Última actualización: 26 de octubre de 2019

Desde la perspectiva estadounidense, Siria es un país al otro lado del Atlántico, lejano y poco interesante. Desde la perspectiva alemana, Siria es el país que está más allá de Turquía, y dado que millones de turcos y kurdos, cuyas tierras de origen se encuentran en territorio turco, sirio, iraquí e iraní, viven en Alemania, una guerra entre turcos y kurdos en Siria es, para nosotros, algo similar a un conflicto interno alemán. Los primeros enfrentamientos entre kurdos y turcos tuvieron lugar en la región del Ruhr en octubre. Se esperan nuevos enfrentamientos.

Maischberger explica el mundo

Cuando Sandra Maischberger habló sobre el conflicto sirio en ARD el 20 de octubre, los espectadores podrían haber tenido la impresión de que fue Donald Trump, y no Recep Erdogan, quien ordenó a sus tropas invadir el norte de Siria. Toda la primera mitad del programa se centró en atacar a Trump.
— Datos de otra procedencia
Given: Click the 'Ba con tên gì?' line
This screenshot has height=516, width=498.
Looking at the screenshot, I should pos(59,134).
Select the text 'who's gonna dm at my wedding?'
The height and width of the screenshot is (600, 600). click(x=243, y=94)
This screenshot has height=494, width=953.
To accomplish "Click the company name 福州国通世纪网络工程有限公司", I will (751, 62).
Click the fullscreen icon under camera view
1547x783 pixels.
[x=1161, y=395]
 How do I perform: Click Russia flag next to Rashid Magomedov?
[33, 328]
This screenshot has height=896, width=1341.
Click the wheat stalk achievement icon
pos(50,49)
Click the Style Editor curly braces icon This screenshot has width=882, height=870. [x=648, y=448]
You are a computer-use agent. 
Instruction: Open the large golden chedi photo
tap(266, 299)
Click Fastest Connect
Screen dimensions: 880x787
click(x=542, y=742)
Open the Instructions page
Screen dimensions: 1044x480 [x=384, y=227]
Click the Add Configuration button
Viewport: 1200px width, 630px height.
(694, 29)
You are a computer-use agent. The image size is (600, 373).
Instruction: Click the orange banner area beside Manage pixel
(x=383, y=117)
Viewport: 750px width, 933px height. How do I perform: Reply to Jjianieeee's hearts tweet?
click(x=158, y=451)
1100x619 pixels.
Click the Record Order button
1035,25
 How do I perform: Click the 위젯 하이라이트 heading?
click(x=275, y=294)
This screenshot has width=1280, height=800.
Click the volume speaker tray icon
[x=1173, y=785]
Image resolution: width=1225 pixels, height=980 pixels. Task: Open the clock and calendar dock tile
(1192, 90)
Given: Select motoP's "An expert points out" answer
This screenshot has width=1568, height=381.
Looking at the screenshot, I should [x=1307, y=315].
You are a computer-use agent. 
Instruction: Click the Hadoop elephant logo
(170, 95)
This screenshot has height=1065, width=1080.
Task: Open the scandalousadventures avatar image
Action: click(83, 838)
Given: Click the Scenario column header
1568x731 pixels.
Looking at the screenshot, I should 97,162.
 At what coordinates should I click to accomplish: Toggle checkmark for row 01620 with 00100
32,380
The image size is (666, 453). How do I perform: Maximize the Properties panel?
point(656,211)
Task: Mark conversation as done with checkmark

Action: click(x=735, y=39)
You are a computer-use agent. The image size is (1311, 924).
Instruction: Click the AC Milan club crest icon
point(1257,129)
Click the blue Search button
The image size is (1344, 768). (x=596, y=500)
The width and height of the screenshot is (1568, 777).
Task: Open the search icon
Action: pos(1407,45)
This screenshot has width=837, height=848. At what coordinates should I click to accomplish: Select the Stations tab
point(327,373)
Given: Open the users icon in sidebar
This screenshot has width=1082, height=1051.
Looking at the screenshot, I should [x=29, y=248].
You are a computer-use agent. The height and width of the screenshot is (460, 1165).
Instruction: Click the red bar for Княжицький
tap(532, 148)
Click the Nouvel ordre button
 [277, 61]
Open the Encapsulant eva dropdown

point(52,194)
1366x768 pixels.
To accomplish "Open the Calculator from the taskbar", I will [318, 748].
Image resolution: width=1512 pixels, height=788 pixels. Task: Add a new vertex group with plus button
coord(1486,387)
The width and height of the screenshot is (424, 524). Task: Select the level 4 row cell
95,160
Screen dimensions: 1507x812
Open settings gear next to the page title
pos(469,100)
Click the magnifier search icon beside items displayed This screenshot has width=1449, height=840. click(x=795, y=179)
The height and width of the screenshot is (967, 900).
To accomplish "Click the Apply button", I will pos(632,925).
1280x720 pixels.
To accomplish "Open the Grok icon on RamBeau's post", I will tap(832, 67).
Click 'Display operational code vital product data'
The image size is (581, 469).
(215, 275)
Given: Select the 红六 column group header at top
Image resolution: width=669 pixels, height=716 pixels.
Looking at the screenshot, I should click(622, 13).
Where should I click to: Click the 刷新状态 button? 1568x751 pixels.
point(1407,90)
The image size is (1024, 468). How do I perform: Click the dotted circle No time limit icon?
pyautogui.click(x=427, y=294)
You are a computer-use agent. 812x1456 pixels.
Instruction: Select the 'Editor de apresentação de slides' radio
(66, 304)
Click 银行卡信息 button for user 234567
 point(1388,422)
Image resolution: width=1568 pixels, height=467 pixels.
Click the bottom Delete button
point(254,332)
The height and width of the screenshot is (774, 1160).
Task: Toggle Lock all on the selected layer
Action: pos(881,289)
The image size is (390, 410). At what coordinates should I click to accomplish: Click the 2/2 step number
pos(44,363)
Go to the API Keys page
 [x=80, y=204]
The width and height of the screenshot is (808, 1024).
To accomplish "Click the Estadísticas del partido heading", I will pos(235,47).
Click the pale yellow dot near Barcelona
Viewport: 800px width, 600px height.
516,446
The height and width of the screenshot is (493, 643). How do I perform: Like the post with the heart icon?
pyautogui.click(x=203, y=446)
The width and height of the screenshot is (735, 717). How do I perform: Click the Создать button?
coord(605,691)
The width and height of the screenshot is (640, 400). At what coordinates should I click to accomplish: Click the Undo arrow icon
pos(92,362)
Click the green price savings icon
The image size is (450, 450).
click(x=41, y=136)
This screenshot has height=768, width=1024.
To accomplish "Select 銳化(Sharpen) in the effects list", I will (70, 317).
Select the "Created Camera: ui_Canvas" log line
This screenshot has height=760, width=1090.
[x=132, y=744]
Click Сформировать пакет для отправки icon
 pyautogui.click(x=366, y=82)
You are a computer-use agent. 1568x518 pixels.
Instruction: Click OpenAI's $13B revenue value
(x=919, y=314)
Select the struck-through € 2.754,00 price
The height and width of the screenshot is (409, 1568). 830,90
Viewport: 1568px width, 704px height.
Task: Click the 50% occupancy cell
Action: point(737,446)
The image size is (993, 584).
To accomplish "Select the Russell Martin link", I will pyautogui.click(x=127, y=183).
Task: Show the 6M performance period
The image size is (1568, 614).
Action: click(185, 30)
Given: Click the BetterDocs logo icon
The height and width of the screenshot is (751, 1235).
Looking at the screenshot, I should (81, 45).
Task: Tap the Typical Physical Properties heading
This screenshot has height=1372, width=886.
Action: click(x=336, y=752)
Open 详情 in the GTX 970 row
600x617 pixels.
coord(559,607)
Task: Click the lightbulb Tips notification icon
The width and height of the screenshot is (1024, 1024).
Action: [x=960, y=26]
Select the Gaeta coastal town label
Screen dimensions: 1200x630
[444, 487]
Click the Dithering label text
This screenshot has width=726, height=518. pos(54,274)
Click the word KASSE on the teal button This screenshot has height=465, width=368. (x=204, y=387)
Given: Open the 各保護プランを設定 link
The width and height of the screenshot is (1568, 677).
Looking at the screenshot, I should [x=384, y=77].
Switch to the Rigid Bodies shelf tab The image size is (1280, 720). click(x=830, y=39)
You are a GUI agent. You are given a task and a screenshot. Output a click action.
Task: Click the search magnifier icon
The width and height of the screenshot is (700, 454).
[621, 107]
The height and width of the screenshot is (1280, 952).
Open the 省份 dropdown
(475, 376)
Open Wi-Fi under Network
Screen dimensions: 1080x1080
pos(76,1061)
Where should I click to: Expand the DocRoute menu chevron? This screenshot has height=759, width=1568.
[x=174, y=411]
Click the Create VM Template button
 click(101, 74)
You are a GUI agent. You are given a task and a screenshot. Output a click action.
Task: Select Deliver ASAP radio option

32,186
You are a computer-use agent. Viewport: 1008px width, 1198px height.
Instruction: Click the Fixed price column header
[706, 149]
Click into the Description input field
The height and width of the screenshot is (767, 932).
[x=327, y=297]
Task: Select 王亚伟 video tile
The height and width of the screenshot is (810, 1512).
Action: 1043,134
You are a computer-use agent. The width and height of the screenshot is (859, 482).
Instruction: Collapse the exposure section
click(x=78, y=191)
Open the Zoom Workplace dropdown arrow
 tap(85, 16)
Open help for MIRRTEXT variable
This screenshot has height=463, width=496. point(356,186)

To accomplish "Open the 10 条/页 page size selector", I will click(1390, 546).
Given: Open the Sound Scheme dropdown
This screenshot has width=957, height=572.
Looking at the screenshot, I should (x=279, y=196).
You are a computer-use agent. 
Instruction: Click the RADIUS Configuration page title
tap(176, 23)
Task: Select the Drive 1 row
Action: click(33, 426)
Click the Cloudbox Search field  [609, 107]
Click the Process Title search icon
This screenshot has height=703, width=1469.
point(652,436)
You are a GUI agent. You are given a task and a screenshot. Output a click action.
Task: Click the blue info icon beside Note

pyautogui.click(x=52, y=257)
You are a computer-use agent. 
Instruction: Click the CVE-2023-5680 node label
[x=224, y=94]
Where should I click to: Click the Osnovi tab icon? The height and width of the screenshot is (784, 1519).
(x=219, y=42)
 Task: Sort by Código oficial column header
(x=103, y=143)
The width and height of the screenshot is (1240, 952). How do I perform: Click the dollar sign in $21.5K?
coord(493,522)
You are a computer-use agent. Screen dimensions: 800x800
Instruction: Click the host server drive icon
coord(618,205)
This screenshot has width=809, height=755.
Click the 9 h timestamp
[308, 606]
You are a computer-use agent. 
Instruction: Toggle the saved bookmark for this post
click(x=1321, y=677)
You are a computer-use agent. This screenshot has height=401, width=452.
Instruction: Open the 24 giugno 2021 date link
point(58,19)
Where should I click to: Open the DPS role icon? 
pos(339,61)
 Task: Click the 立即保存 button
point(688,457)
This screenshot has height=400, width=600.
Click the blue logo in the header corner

Sin embargo, al retirar las tropas estadounidenses de la región en crisis, Trump simplemente estaba implementando un anuncio largamente publicitado: la acción no fue ni precipitada ni sorprendente. El Estados Unidos de Trump ya no quiere ser el policía global, sino que solo defiende sus intereses inmediatos en los conflictos internacionales. Y esos intereses no se ven afectados en Siria.

Las tropas de Asad y las fuerzas rusas han ocupado el vacío resultante. Trump no solo condenó enérgicamente la aventura militar de Erdogan, sino que de inmediato asestó duros golpes económicos a Turquía. Erdogan ya ha fracasado en su objetivo militar de eliminar las milicias kurdas en el norte de Siria porque la administración Trump lo obligó a permitir la retirada libre de estas fuerzas. Las tropas turcas ahora permanecen inertes en el norte de Siria; en el peor de los casos, capaces de cometer actos de violencia contra un puñado de civiles, pero por lo demás son militar, económica y políticamente inútiles para Ankara. Su coste diario no acerca a los líderes turcos a su objetivo de eliminar el potencial militar kurdo en Siria.

Guerra civil en suelo alemán

No se requieren grandes conocimientos geoestratégicos para predecir que esta aventura no tendrá un buen final para Turquía. Para cuando Ankara se dé cuenta de esto, mucha gente habrá muerto. Y los alemanes volverán a comprender que una sociedad multicultural ofrece más que solo ventajas.

No necesitamos una guerra civil turco-kurda en suelo alemán. ¡Quien no vea esto debería empacar sus cosas y marcharse!